Non vorremmo guastare l'appassionata narrazione offerta da Michela, ma a nostro avviso la realtà dei fatti è assai diversa. In Italia infatti non è in corso un tentativo di censura. Non c'è alcun pericolo di questo tipo. Saviano, più semplicemente, nel 2018 aveva utilizzato un'espressione ("ministro della mala vita") che Salvini ritenne diffamatoria, al punto da rivolgersi alla giustizia. Fine della storia. Ciò non vieta che lo scrittore campano e altri possano continuare a dissentire legittimamente dall'attuale ministro, come peraltro accade ogni giorno senza che vengano scomodati tribunali e giudici.

"L'udienza era a porte aperte, ma la giudice sembrava sorpresa che tutti i posti del pubblico fossero occupati. Chi siete, ci ha chiesto. Amici, le abbiamo risposto, ed è la verità.

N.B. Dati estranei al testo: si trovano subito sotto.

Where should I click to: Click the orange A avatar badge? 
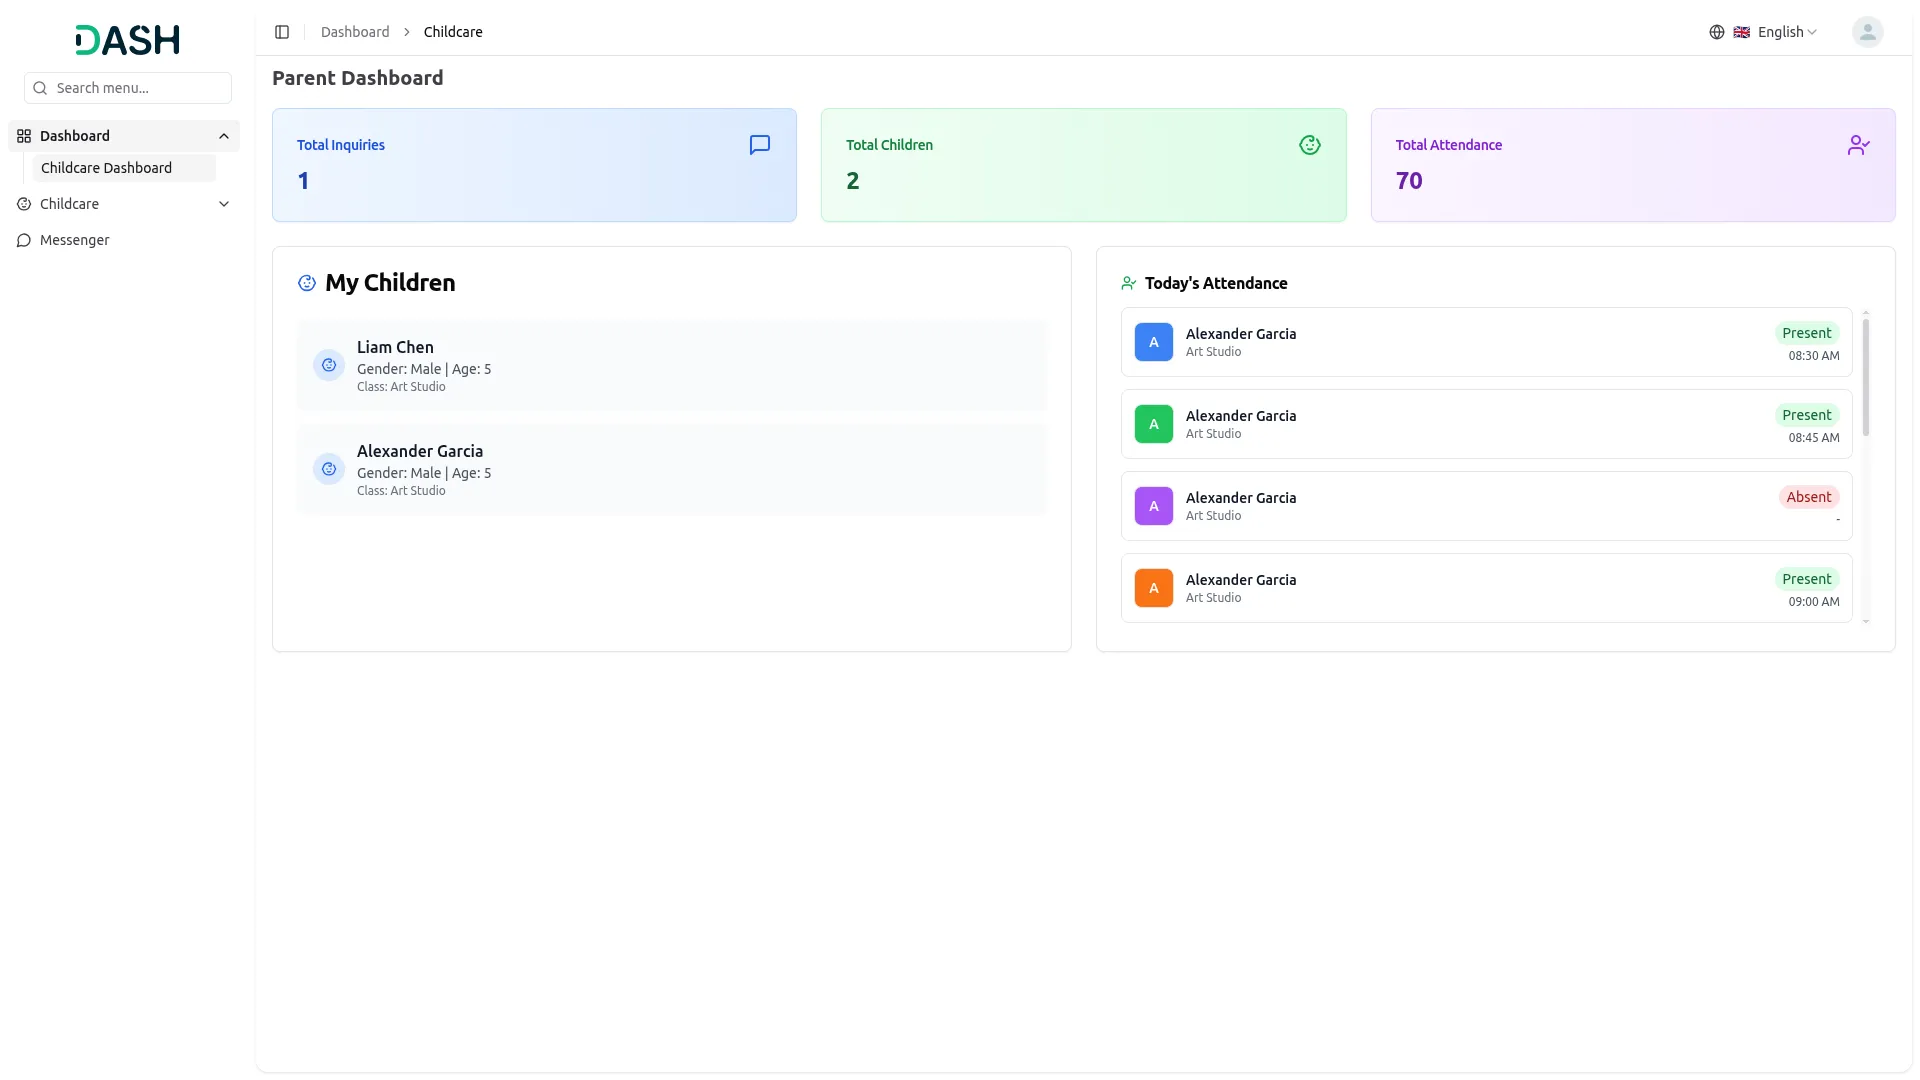(1154, 588)
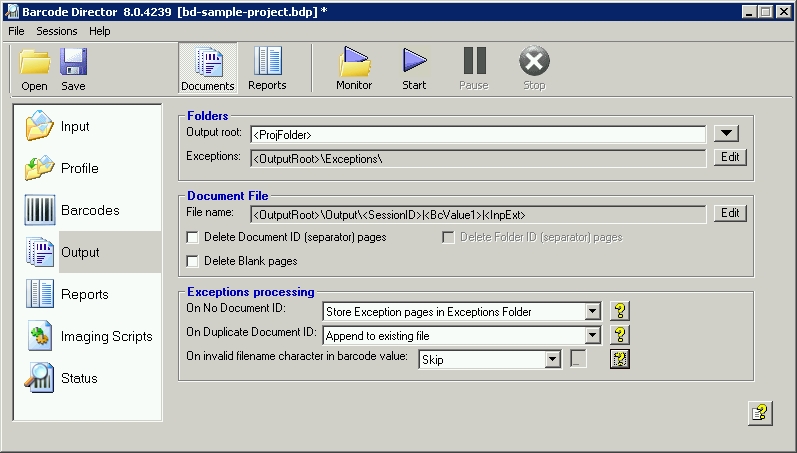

Amici e amiche di Roberto, consapevoli che difendere la sua voce significa proteggere la libertà delle nostre e di quelle che verranno", ha concluso Michela Murgia nel suo post su Instagram, presentando il processo a Saviano come una battaglia per difendere la libertà d'espressione.

Il paradosso è che certi scrittori rintengono minacciato il diritto di critica solo quando viene esercitato da loro, anche con espressioni forti.

Se invece sono gli altri a osare a criticarli, lamentano campagne d'odio e scomodano l'accusa di "hate speech".